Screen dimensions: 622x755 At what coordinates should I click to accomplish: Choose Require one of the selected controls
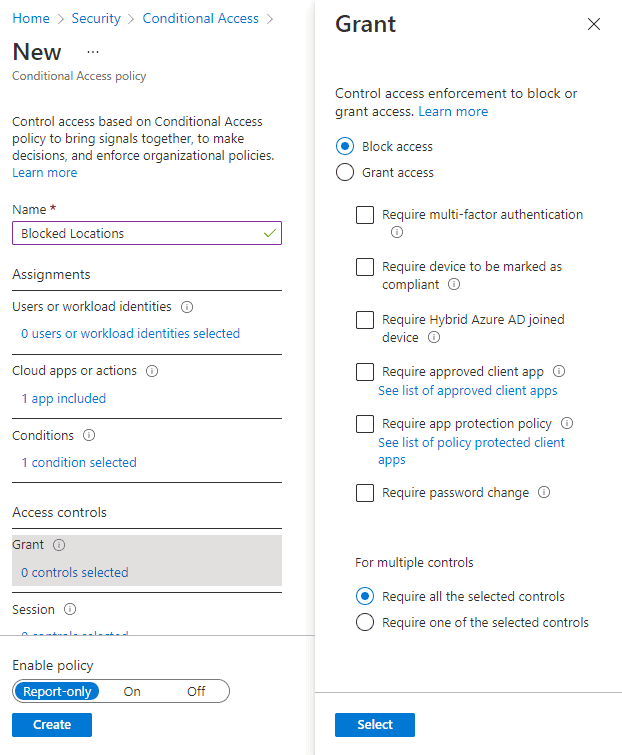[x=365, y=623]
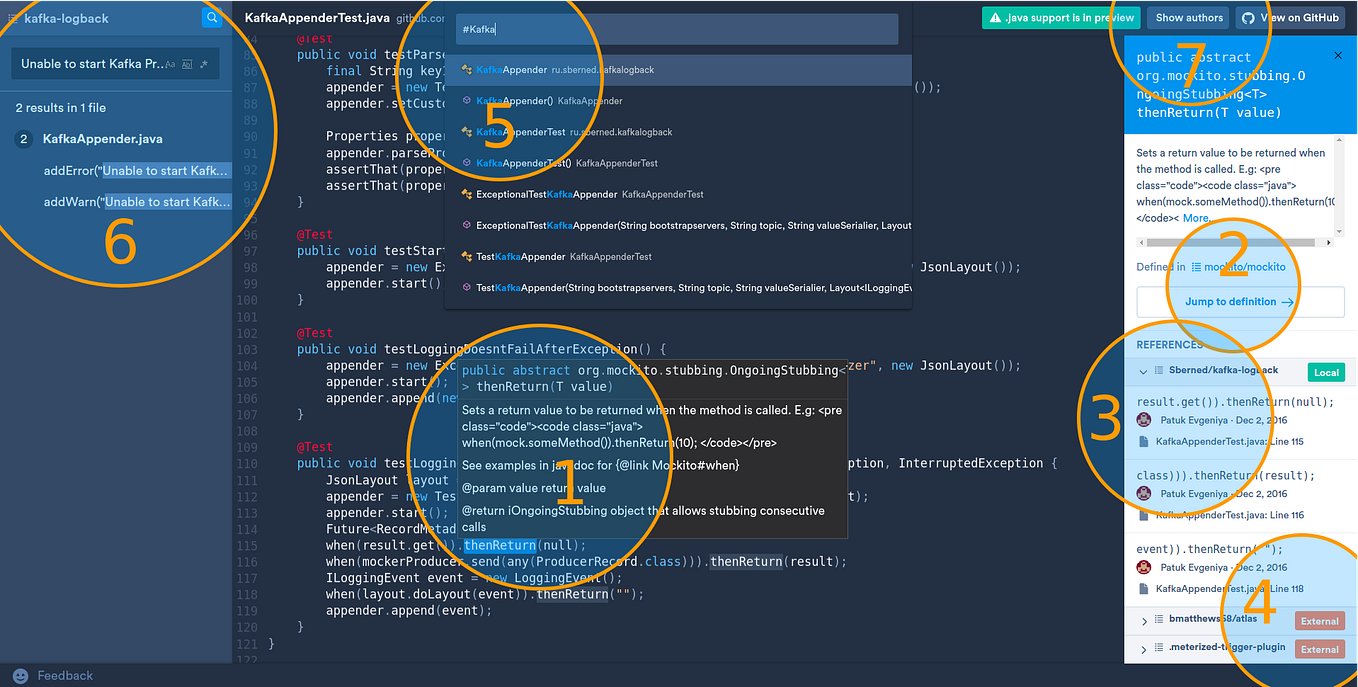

---

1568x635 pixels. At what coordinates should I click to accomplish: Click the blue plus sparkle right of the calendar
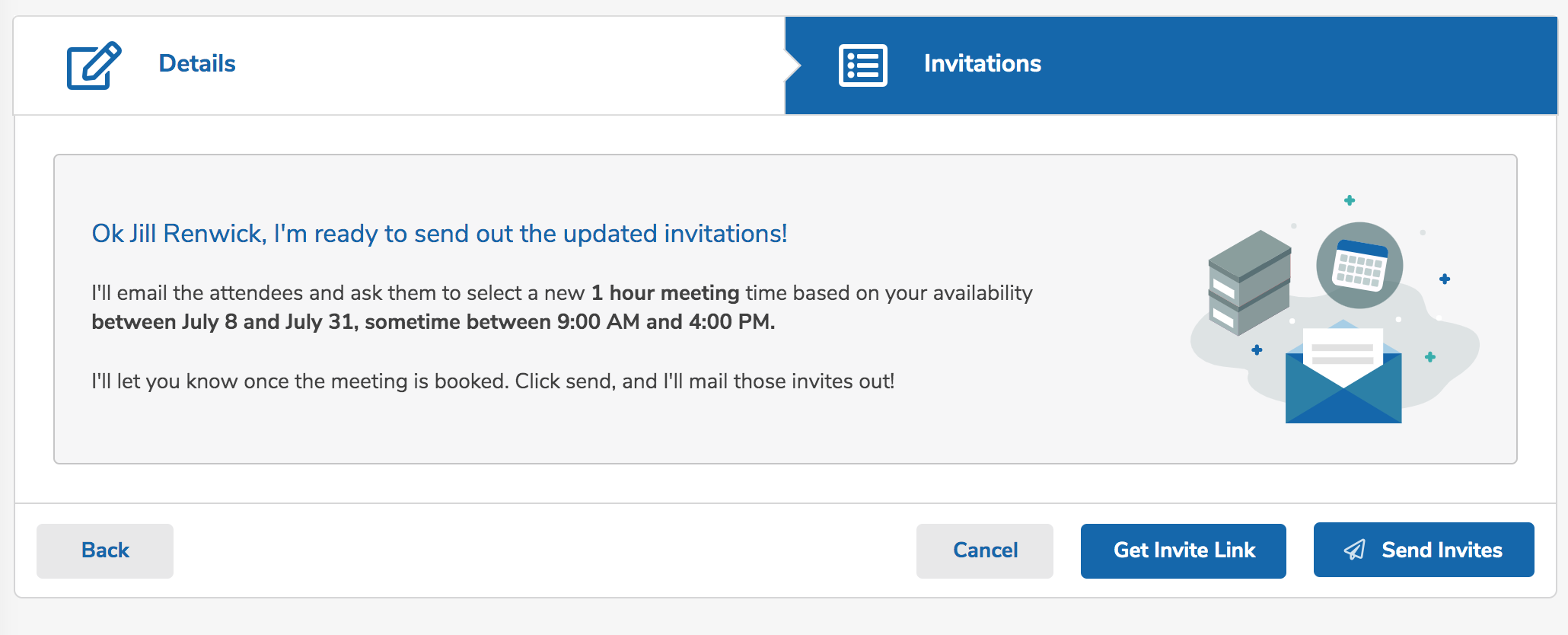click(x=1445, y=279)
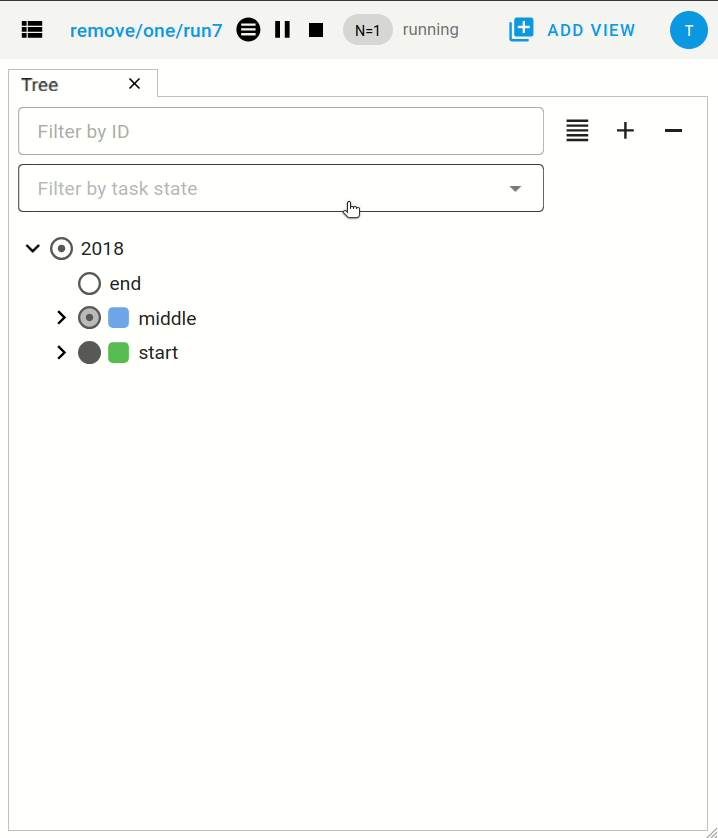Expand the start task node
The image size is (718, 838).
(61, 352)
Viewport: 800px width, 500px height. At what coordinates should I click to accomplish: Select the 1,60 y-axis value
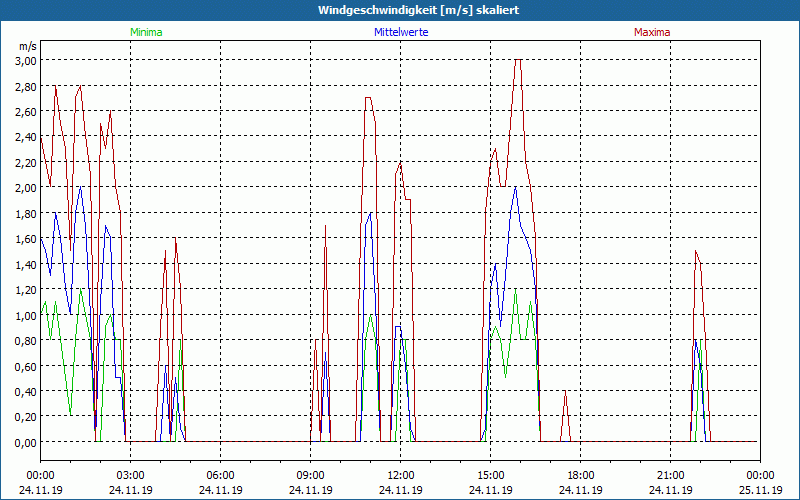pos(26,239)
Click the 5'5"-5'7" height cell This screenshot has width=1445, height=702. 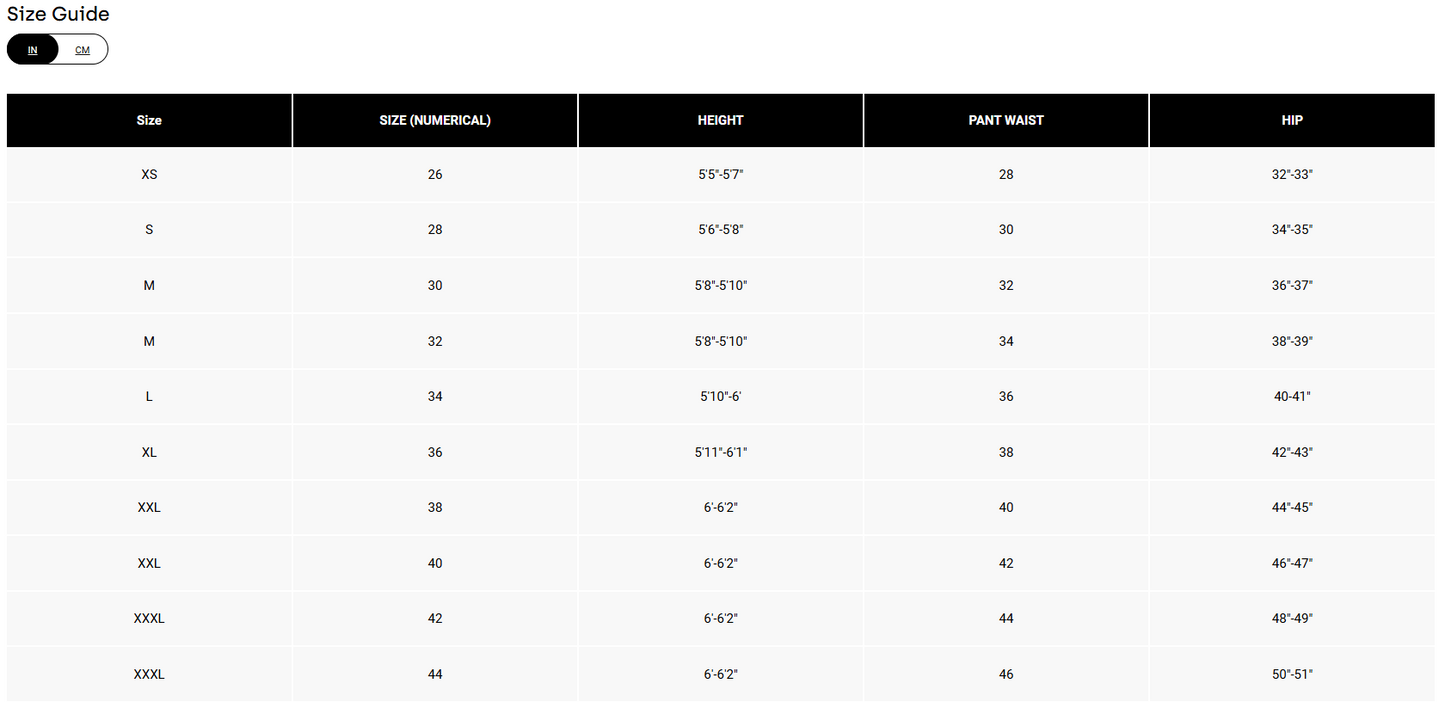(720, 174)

==

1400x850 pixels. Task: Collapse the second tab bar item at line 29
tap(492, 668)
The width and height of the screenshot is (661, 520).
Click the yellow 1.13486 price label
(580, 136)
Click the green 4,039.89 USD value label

> _WHAT YOU SHOULD DO_: Going back to the entries above, set down exactly the lines that begin at the one with "The width and" and end at the one with "Click the green 4,039.89 USD value label", both included, and nothing else.

> _TASK RESULT_:
The width and height of the screenshot is (661, 520).
Click the yellow 1.13486 price label
(580, 136)
Click the green 4,039.89 USD value label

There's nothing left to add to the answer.